Excerpt -
....
South Africa

An overview of the effects of monetary policy in South Africa on GDP and inflation, from 1966 to the present day.

% annual growth rate:

  M3 Nominal GDP
1966-2024 12.68% 12.63%
1966-1970 8.90% 10.21%
1971-1980 15.31% 17.45%
1981-1990 17.40% 16.57%
1991-2000 12.37% 12.23%
2001-2010 15.32% 12.53%
2011-2020 7.28% 6.21%
2021-2024 6.74% 9.41%

Sources: M3 from OECD database and Central bank; nominal GDP from IMF database, as at November 2025

The medium-term relationship between money and nominal GDP growth in South Africa, 1966-2024

Five-year moving averages of annual % changes, with 1968 being the start of the first five-year period

Comment on monetary trends in South Africa

South Africa has maintained a good track record of moderate inflation for several decades now. Unlike the other countries in the region, the Reserve Bank of South Africa has managed to keep money growth in check and thus avoid hyperinflation. This has resulted in the national currency, the Rand, becoming legal tender in other neighboring economies such as Lesotho, Swaziland and, since 1992, Namibia. While allowing the Rand to be used, they also use their own currencies at the same time, under the Common Monetary Area arrangement of 1986. In addition the Rand is also used without a formal agreement in other neighbouring countries like Zimbabwe.
....
What is being asked -
According to the overview of South African monetary policy, since what year has the Rand been legal tender in Namibia? The records that follow come from a different source than the text above.
....
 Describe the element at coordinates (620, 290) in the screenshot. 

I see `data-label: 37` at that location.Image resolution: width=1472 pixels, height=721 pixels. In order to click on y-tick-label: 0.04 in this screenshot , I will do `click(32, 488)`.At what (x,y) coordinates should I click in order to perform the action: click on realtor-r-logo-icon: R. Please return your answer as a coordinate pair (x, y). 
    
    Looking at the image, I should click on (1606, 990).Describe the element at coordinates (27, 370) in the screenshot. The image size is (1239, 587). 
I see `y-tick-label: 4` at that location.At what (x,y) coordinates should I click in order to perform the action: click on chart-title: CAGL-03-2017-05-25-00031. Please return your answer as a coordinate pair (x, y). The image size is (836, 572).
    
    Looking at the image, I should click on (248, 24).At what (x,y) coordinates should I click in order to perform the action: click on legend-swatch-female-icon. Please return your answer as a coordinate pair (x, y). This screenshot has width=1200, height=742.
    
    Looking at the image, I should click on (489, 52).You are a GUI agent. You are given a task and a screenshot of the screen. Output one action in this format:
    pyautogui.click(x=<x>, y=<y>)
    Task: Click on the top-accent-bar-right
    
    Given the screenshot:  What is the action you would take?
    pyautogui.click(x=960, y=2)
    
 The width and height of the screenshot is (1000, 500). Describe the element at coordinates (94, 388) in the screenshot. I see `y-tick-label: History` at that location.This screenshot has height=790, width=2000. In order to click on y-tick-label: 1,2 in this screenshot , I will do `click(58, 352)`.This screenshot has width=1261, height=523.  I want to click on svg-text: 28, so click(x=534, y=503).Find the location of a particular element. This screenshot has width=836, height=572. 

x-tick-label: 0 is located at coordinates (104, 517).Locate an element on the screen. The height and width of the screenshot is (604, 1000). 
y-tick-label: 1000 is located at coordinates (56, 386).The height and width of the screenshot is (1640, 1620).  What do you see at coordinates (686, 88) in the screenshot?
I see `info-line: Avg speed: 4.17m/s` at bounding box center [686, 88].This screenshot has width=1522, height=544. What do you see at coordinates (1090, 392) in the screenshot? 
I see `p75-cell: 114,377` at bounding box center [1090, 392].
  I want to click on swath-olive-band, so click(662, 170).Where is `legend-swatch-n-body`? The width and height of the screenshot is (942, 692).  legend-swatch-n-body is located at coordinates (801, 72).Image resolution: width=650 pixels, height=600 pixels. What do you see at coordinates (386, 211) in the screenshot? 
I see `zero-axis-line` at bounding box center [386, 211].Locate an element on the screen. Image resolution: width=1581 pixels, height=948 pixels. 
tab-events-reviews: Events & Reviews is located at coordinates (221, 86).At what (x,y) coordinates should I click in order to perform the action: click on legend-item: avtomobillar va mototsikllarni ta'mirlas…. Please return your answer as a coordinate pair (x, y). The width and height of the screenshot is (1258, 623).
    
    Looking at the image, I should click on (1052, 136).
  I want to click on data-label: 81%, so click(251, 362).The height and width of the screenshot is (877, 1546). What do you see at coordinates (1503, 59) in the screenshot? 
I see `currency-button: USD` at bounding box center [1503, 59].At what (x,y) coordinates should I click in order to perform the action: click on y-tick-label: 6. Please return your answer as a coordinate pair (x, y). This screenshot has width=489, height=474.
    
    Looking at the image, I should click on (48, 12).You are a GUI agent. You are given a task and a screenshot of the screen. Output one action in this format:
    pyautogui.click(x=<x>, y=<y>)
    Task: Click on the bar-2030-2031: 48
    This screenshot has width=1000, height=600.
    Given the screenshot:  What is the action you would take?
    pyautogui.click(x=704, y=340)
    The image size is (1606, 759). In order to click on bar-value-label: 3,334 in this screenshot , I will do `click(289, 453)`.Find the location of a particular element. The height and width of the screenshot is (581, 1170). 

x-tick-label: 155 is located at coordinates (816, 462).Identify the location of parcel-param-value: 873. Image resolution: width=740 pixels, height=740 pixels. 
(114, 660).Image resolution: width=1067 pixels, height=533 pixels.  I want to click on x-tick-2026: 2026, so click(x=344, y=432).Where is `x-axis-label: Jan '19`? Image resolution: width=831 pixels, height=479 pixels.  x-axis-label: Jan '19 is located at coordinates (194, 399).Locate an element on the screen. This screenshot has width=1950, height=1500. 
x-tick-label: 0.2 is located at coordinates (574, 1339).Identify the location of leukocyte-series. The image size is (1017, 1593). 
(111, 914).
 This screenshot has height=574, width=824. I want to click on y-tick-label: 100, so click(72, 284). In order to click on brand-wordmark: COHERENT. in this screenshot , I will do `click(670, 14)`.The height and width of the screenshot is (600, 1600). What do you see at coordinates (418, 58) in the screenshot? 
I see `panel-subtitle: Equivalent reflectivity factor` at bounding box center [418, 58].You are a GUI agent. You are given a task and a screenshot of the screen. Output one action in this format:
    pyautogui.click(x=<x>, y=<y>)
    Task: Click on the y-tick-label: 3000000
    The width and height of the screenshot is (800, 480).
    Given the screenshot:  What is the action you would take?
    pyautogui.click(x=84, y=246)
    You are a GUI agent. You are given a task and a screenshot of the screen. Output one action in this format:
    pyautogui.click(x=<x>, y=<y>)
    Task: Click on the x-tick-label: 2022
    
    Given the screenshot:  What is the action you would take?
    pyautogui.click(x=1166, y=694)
....
Problem solution -
Since 1992.